Two-dimensional axisymmetric FE solutions can only model a single tire loading. Although the superposition concept has been extensively used to consider the effect of multiple tire loadings with LEA solutions, it is not used with 2D axisymmetric FE models. This is while full 3D FE models have been extensively used to model the nonlinearity of pavement structure under multiple tire loading more realistically. Therefore, several specific-purpose 3D FE pavement analysis programs have been developed, including SAFEM ( 34 ), CAPA-3D ( 35 ) and others. On the other hand, several studies have used the general-purpose FE softwares, such as ABAQUS, ANSYS and ADINA, for 3D modeling of pavement structures with different material behaviors and various loading conditions ( 7 , 8 , 29 , 36 , 37 ). It has been reported that the computational runtime for analyzing nonlinear pavement structure significantly increases with the use of 3D FE solutions compared with the 2D axisymmetric ones ( 7 , 38 ), which makes the implementation of 3D FE solutions for the pavement design procedures impractical.

Development of MatFEA

MatFEA has been developed as a modularized MATLAB code to efficiently analyze pavement structures with nonlinear unbound layers through the FE approach. It can model the nonlinearity of unbound materials based on the models discussed above. Figure 1 shows the analysis logic of MatFEA in a flowchart. Analysis formulations, boundary condition, mesh generation algorithm and nonlinearity iterations are explained in this section.

Figure 1.

Flowchart of pavement analysis in MatFEA.

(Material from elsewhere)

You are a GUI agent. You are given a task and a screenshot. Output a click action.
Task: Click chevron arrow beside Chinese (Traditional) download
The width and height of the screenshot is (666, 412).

Strain-Displacement Relationship

For an axisymmetric FE solution, the generic nodal displacement vector of each node within the r-z plane includes radial (u) and vertical (w) components. The differential strain-displacement relations for the axisymmetric solution are shown Equation 9.

{\begin{matrix} \begin{matrix} ε_{r} \\ ε_{z} \end{matrix} \\ \begin{matrix} ε_{θ} \\ ε_{rz} \end{matrix} \end{matrix}} = [\begin{matrix} \begin{matrix} \frac{\partial}{\partial r} & 0 \\ 0 & \frac{\partial}{\partial z} \end{matrix} \\ \begin{matrix} \frac{1}{r} & 0 \\ \frac{\partial}{\partial z} & \frac{\partial}{\partial r} \end{matrix} \end{matrix}] \times {\begin{matrix} u \\ w \end{matrix}}

(9)

where ε_r is the radial strain, ε_z is the vertical strain, ε_θ is the tangential strain, ε_rz is the shear strain, r is the radial coordinate and z is the vertical coordinate. The stress vector is calculated using the strain vector using Equation 10.

{\begin{matrix} \begin{matrix} σ_{r} \\ σ_{z} \end{matrix} \\ \begin{matrix} σ_{θ} \\ σ_{rz} \end{matrix} \end{matrix}} = D_{4 \times 4} \times {\begin{matrix} \begin{matrix} ε_{r} \\ ε_{z} \end{matrix} \\ \begin{matrix} ε_{θ} \\ ε_{rz} \end{matrix} \end{matrix}} = D_{4 \times 4} \times ε_{4 \times 1}

(10)

where σ_r is the radial stress (psi), σ_z is the vertical stress (psi), σ_θ is the tangential stress (psi), σ_rz is the shear stress (psi), ε is the strain vector and D is the rigidity matrix which includes the constitutive relationship between the strain and stresses. It is noted that the symbol “×” in Equation 10 represents the matrix multiplication, not the cross product. The rigidity matrix can take different forms depending on the material behavior; for example, according to the generalized Hook’s law for an isotropic axisymmetric element, the rigidity matrix is shown in Equation 11.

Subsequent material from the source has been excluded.